Aim:
Format the lines below as a JSON list of strings, one string per line, with blank lines left out. Leave the pictures out of the answer.

Records:
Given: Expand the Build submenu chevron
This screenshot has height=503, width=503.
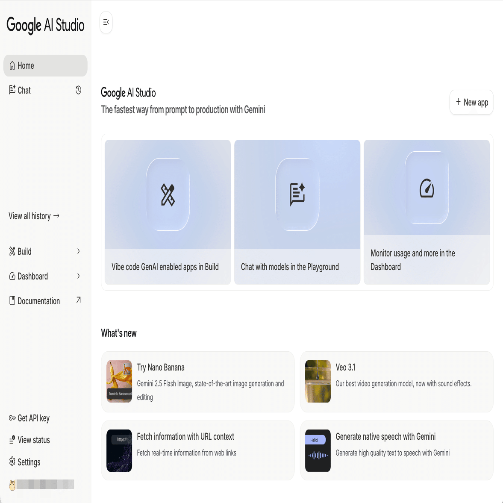Looking at the screenshot, I should point(79,251).
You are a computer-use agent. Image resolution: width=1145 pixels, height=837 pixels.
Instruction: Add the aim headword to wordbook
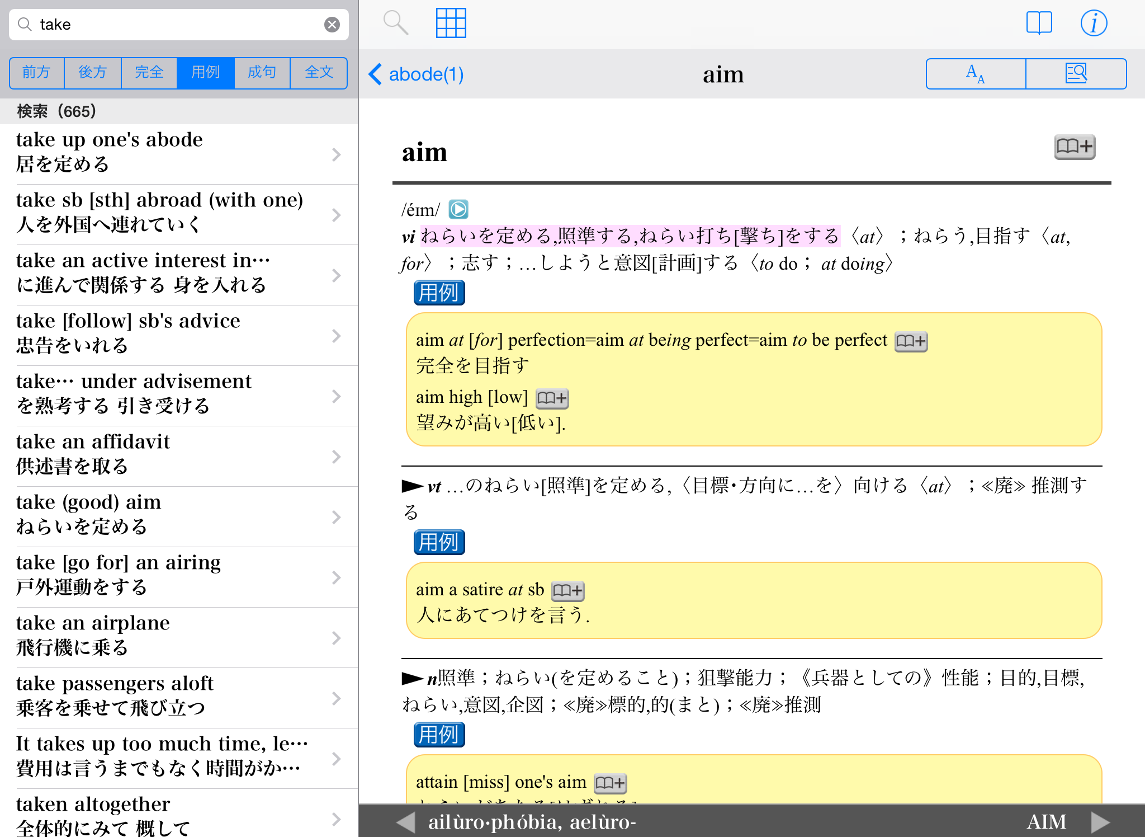(1074, 147)
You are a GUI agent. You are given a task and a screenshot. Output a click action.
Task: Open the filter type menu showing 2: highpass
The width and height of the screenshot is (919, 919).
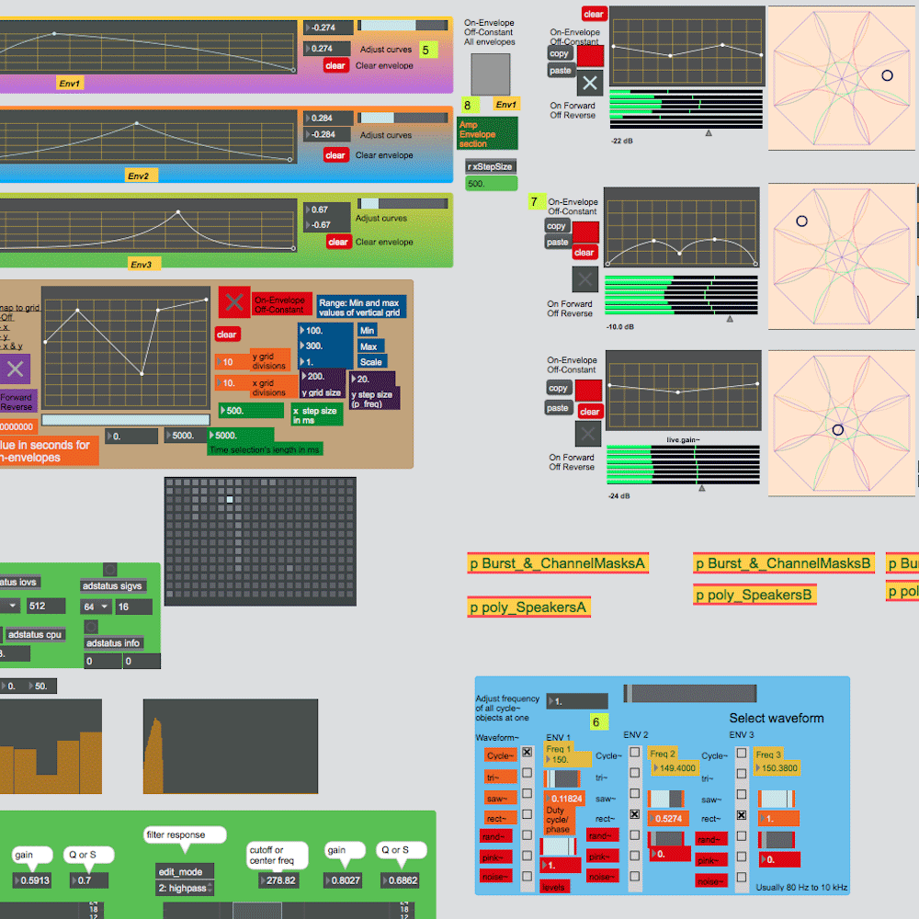click(x=184, y=888)
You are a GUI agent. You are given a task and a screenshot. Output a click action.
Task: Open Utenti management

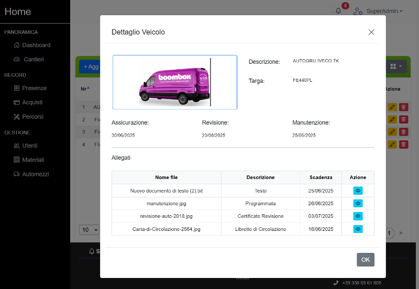coord(29,146)
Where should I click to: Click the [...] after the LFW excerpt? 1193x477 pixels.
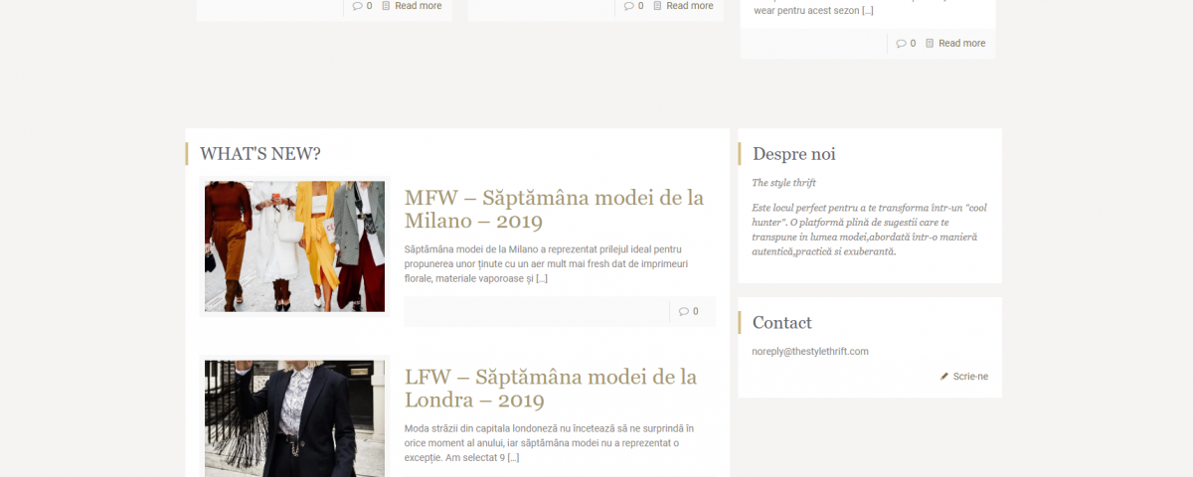coord(513,458)
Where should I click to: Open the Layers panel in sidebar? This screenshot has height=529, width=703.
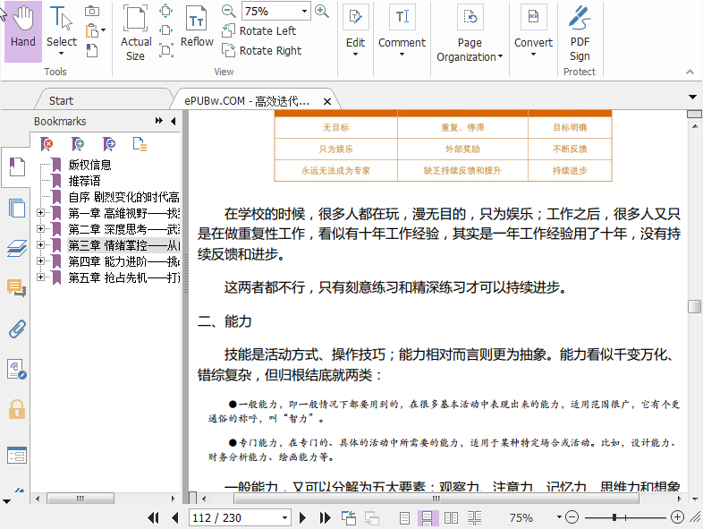[16, 249]
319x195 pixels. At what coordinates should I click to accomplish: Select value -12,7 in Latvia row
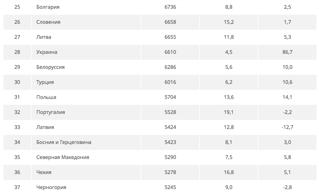[x=287, y=127]
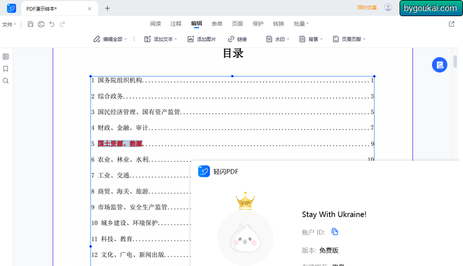The height and width of the screenshot is (266, 463).
Task: Open the search icon in sidebar
Action: pyautogui.click(x=6, y=81)
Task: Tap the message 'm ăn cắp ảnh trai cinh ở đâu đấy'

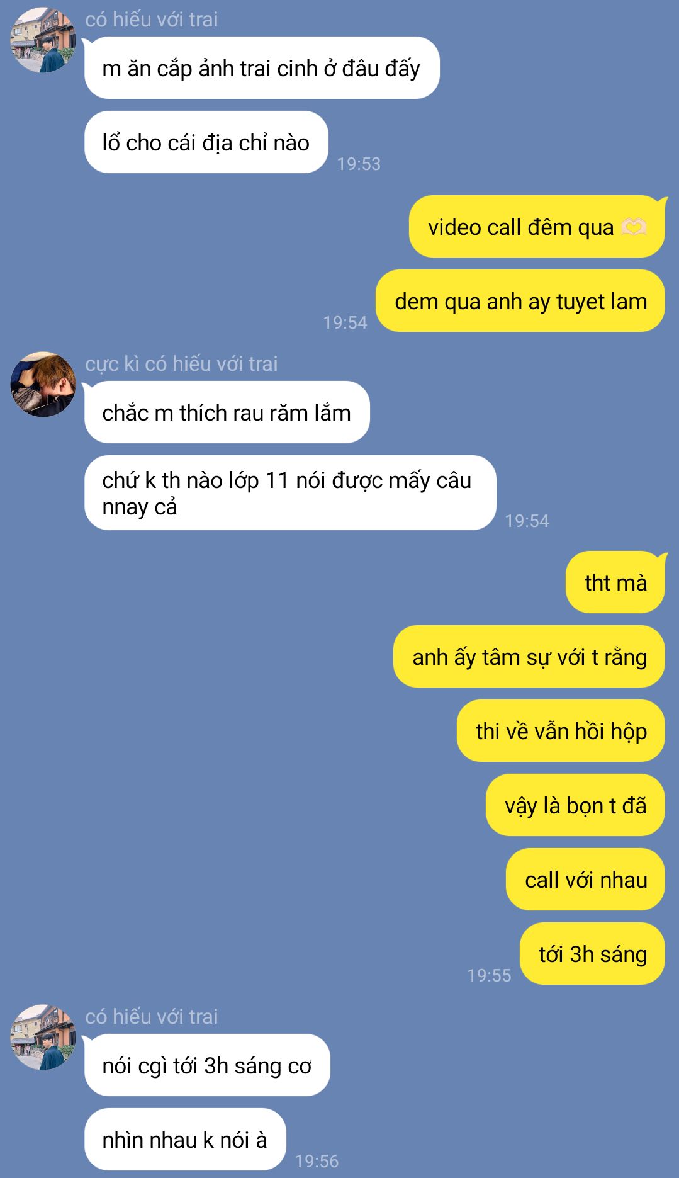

Result below:
[
  "Given: Expand the Build submenu chevron",
  "This screenshot has height=503, width=503.",
  "Looking at the screenshot, I should point(79,251).",
  "You are a computer-use agent. Image resolution: width=1145 pixels, height=837 pixels.",
  "Instruction: Add the aim headword to wordbook",
  "(1074, 147)",
  "You are a GUI agent. You are given a task and a screenshot. Output a click action.",
  "Task: Open the filter type menu showing 2: highpass",
  "The width and height of the screenshot is (919, 919).",
  "click(x=184, y=888)",
  "You are a GUI agent. You are given a task and a screenshot. Output a click action.",
  "Task: Open Utenti management",
  "coord(29,146)",
  "Where should I click to: Click the [...] after the LFW excerpt? 1193x477 pixels.",
  "coord(513,458)",
  "Where should I click to: Open the Layers panel in sidebar? This screenshot has height=529, width=703.",
  "[16, 249]",
  "319x195 pixels. At what coordinates should I click to accomplish: Select value -12,7 in Latvia row",
  "[x=287, y=127]",
  "The height and width of the screenshot is (266, 463).",
  "Task: Open the search icon in sidebar",
  "Action: pyautogui.click(x=6, y=81)",
  "Task: Tap the message 'm ăn cắp ảnh trai cinh ở đâu đấy'"
]